Most calling conventions use a stack, because stacks are extremely convenient: special CPU instructions make them very efficient, they are a super easy and fast way to allocate small amounts of temporary memory, and the lifetime of the allocated memory matches the nested invocation of functions.

A system that doesn't use pre-compiled binaries does not need a defined ABI: the calling convention is just an implementation detail. For example, an interpreter might use data structures in the host language to represent function calls. This might still be a stack, but it's generally not identical with the host system's stack. The Perl and CPython interpreters use C data structures as the “stack”.

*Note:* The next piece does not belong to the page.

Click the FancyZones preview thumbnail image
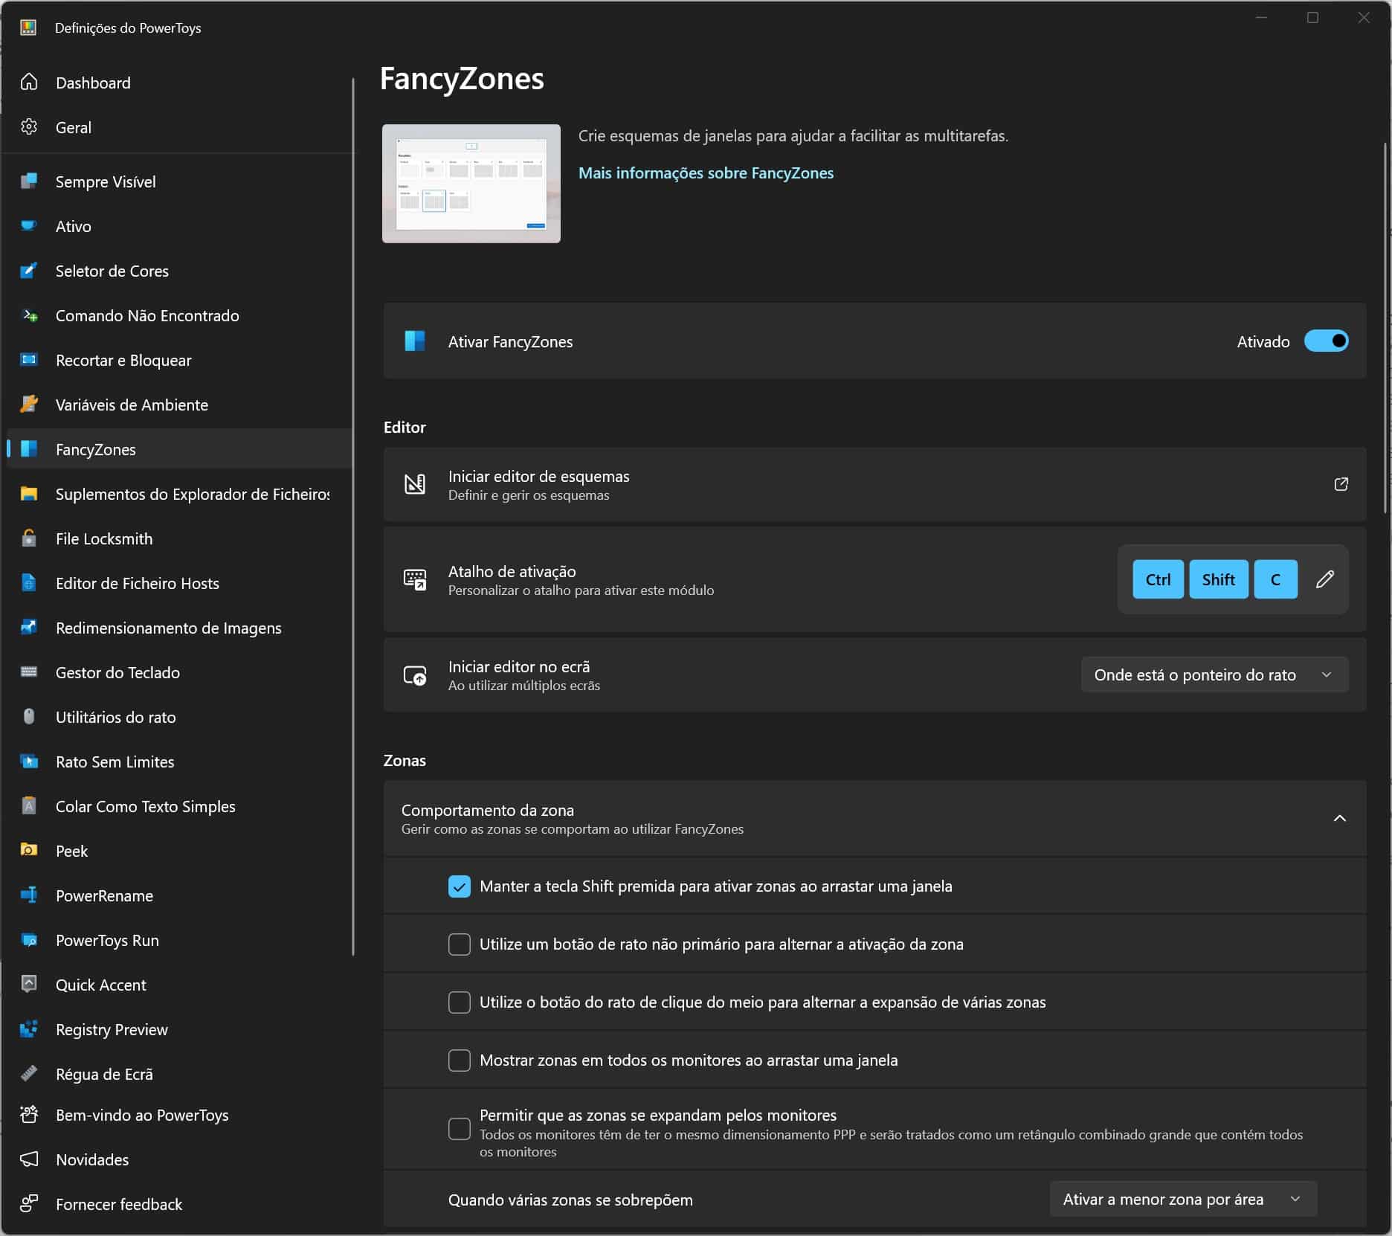 coord(471,184)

Some programming languages are not a good fit for a call stack model because functions do not have that clear hierarchy that a called function terminates before the calling function, or that the lifetime of data on the call stack is identical with the time that the function is active. In particular:

  • closures/inner functions may extend the lifetime of data that would usually be stored on the stack
  • coroutines are called and suspended multiple times while keeping consistent state
    • (each “thread” needs its own stack, and pre-allocating space for the whole stack may use too much memory)
  • continuations mean that a function doesn't necessarily return to the calling function, which makes cleanup of the calling function's stack frame difficult

These problems generally require that instead of a single, simple call stack, the stack data is divided into multiple parts that are linked with pointers, and garbage-collected where necessary. For example, closures and coroutines are closely related to OOP objects.

So yes, the stack does depend on the operating system and generally exists for real in memory, but some languages might not really use that stack, and how the stack is used differs, and there might be multiple stacks, and the stack might be fragmented into multiple parts, and no stack might exist in any recognizable form.

The “heap” refers to other memory that a program can manage freely. The operating system doesn't know about the heap, it just knows about virtual address space that's mapped into a process. The language runtime manages this memory, for example malloc() in C. However, there are many different memory management techniques and not all of them should be described as a “heap” with its implied problems like memory fragmentation. In particular, arena allocators allow fixed-sized objects to be allocated efficiently. With compacting garbage collectors, memory allocation can be as fast as stack allocation and no memory fragmentation issues arise, but the GC algorithm implies a runtime overhead.

Some parts of the virtual address space are neither stack nor heap, but e.g. data segments, program memory, mmap()ed files or shared memory, or memory that represents other resources (like a frame buffer).

While writing normal software (anything other than compilers, linkers, and operating systems), and when not debugging arcane memory corruption issues in unsafe languages like C++, it is best to treat the presence or absence of a stack or heap as an implementation detail. It is sufficient to know that “compiled” implementations can typically allocate space for temporary/local variables very cheaply. In C/C++ there are also considerations about object lifetimes (e.g. don't return a pointer to an automatic variable).